面取り(めんとり)

面取り(めんとり)とは:
調査を開始するにあたり、依頼人から提供された写真や動画、あるいは予備調査を通じて、調査対象者(マル対)の顔の特徴、体型、歩き方などを完全に記憶し、現場で瞬時に識別できるようにすること。

面取りのリアル:ある探偵の記録

「ターゲット出勤。これより『面取り(めんとり)』を行います」

朝の通勤ラッシュに沸く主要駅の改札口。私は一般の通勤客の流れを遮らない位置に立ち、改札から次々と吐き出される無数の顔を見つめていた。手元のスマートフォンには、依頼人から共有されたマル対の顔写真が表示されている。しかし、私の目はすでにその画面を見ていない。写真の人物の特徴は、すでに私の脳内に完璧にコピーされているからだ。

「面取りを笑う者は、現場で泣く」

探偵の世界において、面取りはすべての調査の出発点であり、絶対に失敗が許されないプロセスだ。依頼人から提供される写真は、数年前のものだったり、アプリで加工されていたり、真正面からの分かりやすいものばかりとは限らない。プロの探偵は、目元のシワ、鼻の形、耳の角度といった「年齢や角度が変わっても変化しない骨格の特徴」を見抜き、立体的に頭の中で再構築する。これが本当の『面取り』だ。
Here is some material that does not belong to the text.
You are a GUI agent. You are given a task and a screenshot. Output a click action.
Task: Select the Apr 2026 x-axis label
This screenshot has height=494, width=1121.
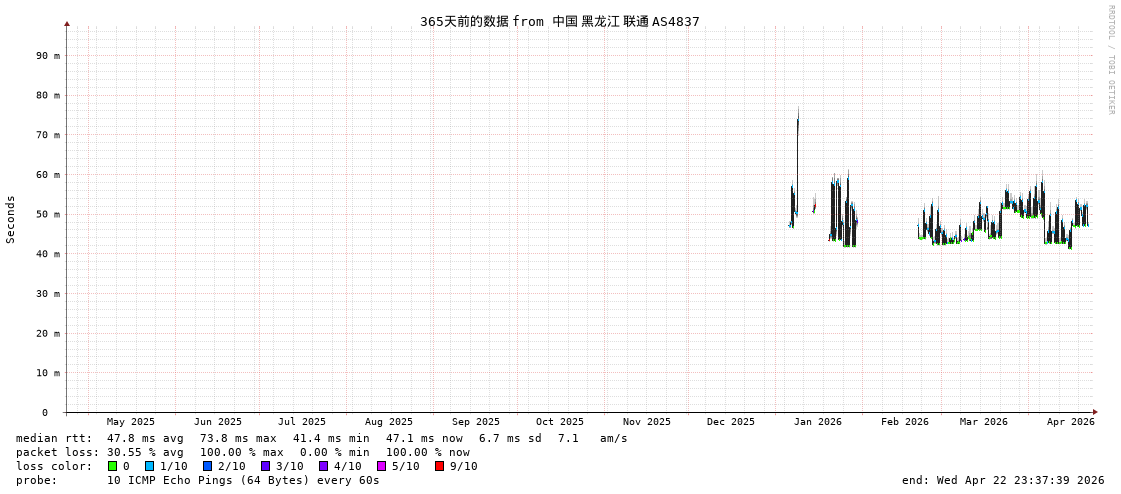[x=1070, y=422]
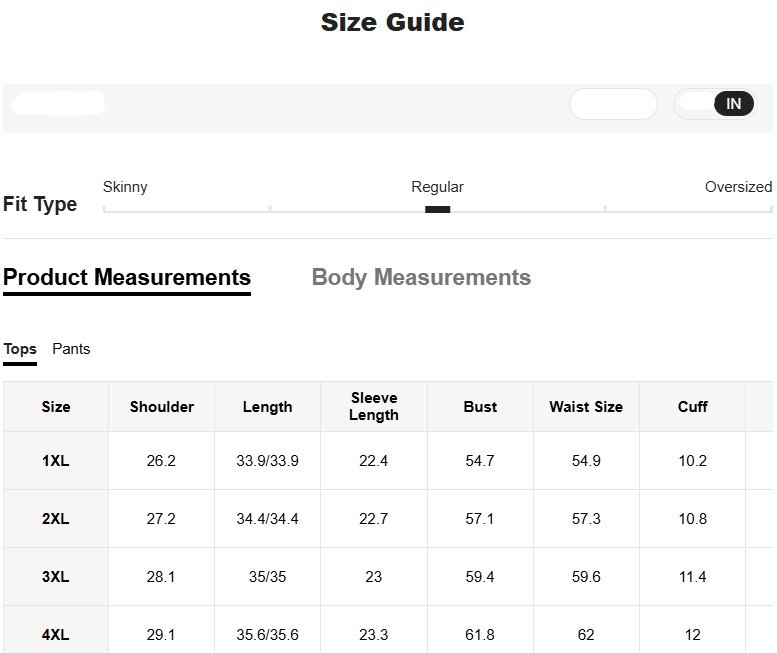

さらに言えば、覚えるのは「顔」だけではない。身長、体型、服装の好み、そして「歩き方の癖(右肩が少し下がる、内股気味など)」や、特有の「雰囲気(オーラ)」までをトータルで記憶する。なぜなら、実際の現場では、対象者を真後ろや斜め後方、あるいは夜間の暗闇の中で捕捉しなければならない局面が圧倒的に多いからだ。顔が見えなくても「あの後ろ姿はマル対だ」と確信できなければ、プロの追跡は務まらない。
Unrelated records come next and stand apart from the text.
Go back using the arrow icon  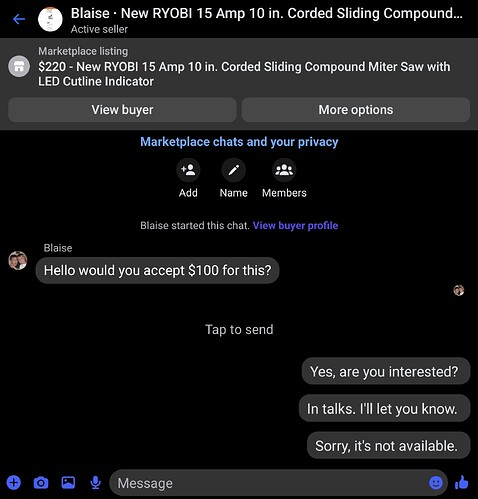[x=19, y=19]
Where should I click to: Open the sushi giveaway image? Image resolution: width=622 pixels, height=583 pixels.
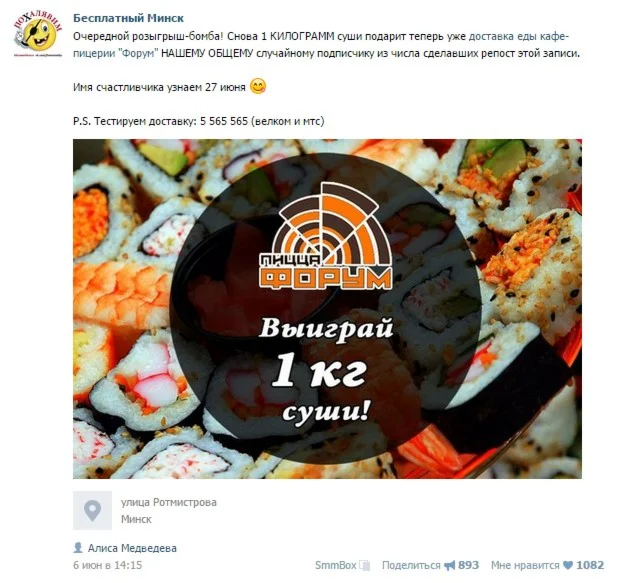point(327,309)
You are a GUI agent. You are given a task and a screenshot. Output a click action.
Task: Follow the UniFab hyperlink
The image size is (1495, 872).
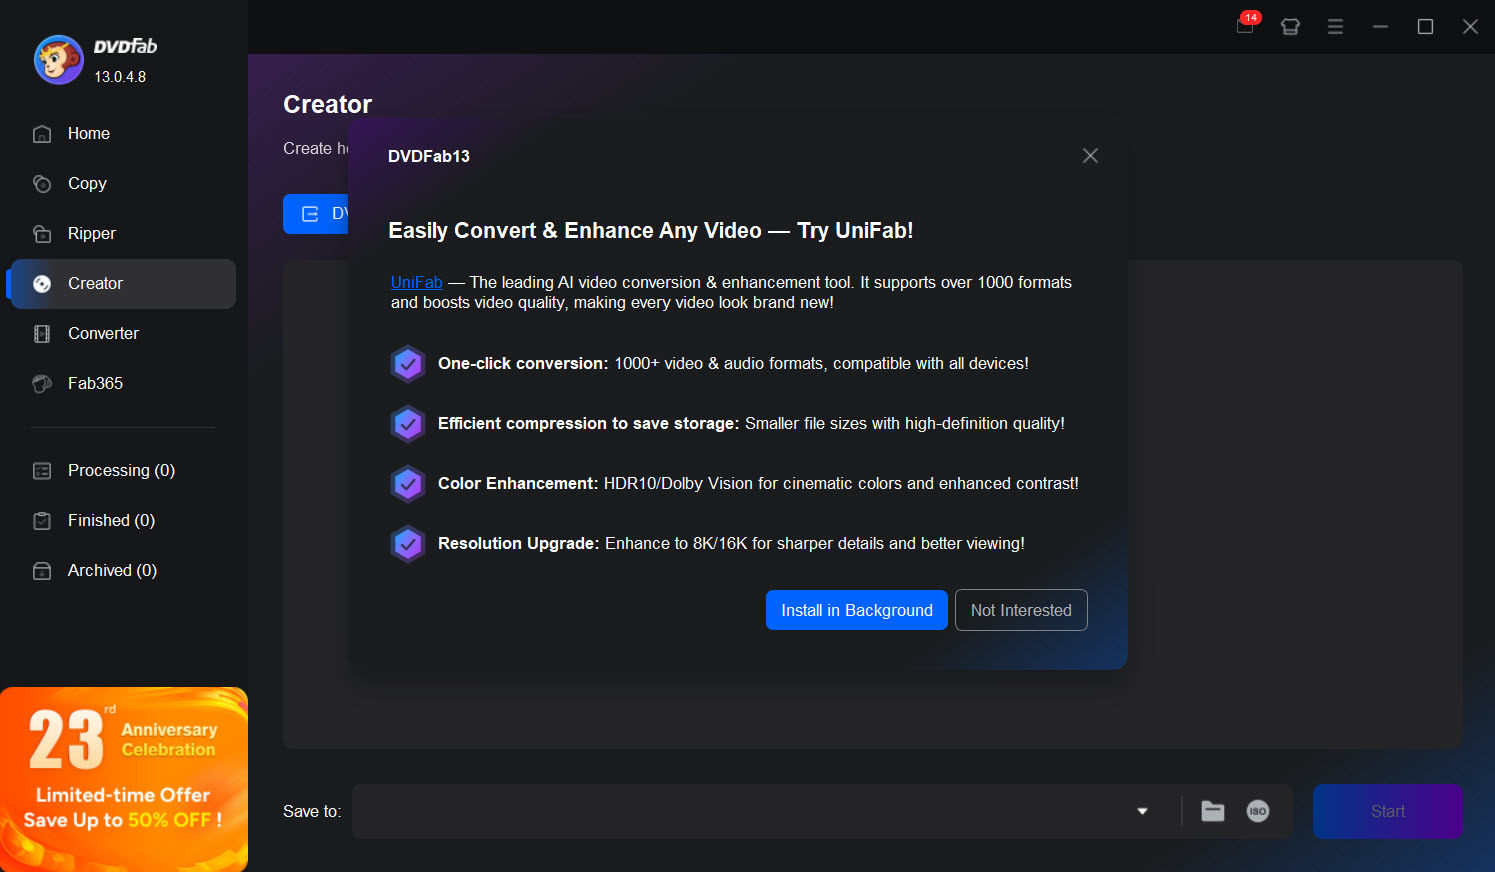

改札の向こうから、何百人目かの男が歩いてきた。グレーのスーツに、やや前傾姿勢の歩調。マスクで顔の半分が隠れているが、前頭部の髪の生え際と、歩く際の手の振りが脳内のデータと完全に合致した。

「間違いない、マル対だ」

私はすれ違いざまに視線を合わせることなく、彼の「面取り」を完了させた。男は自分が今、見えない網に捉えられたことなど気づきもせず、足早にオフィス街へと消えていく。私の足は自然と動き出し、確実な距離を保ちながらその背中を追い始めた。
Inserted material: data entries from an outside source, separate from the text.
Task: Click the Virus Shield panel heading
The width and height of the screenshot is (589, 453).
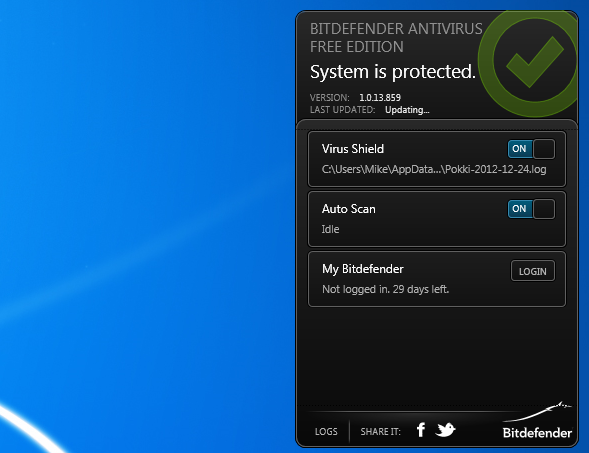Action: pos(353,149)
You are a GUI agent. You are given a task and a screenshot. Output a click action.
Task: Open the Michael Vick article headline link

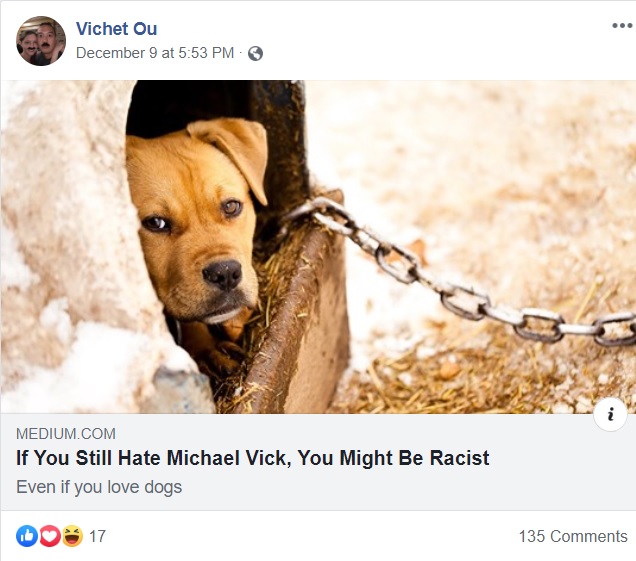[252, 458]
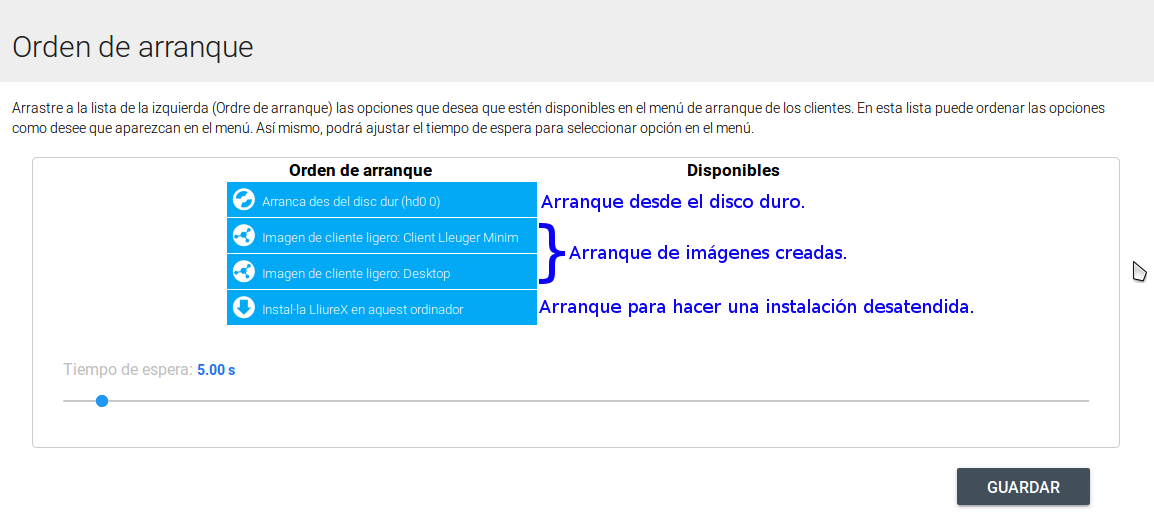Click the hard disk boot entry icon
This screenshot has height=519, width=1154.
(x=243, y=200)

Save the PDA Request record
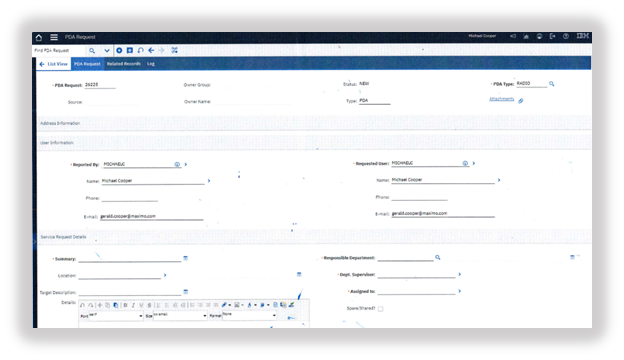[130, 50]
「面取り」の精度が、調査の成功率を100%に近づける

探偵の「面取り」とは、単に顔写真を眺めることではなく、対象者の身体的特徴を五感ですべて把握する高度な識別技術です。この面取りが不十分だと、人混みの中で見失う「失尾」の原因になるだけでなく、最悪の場合は「まったくの別人」を尾行してしまうという致命的なミスに繋がります。一瞬のチャンスを逃さず、確実にカメラのファインダーに対象者を収められるのは、この最初の「面取り」に絶対の妥協を許さないプロの執念があるからなのです。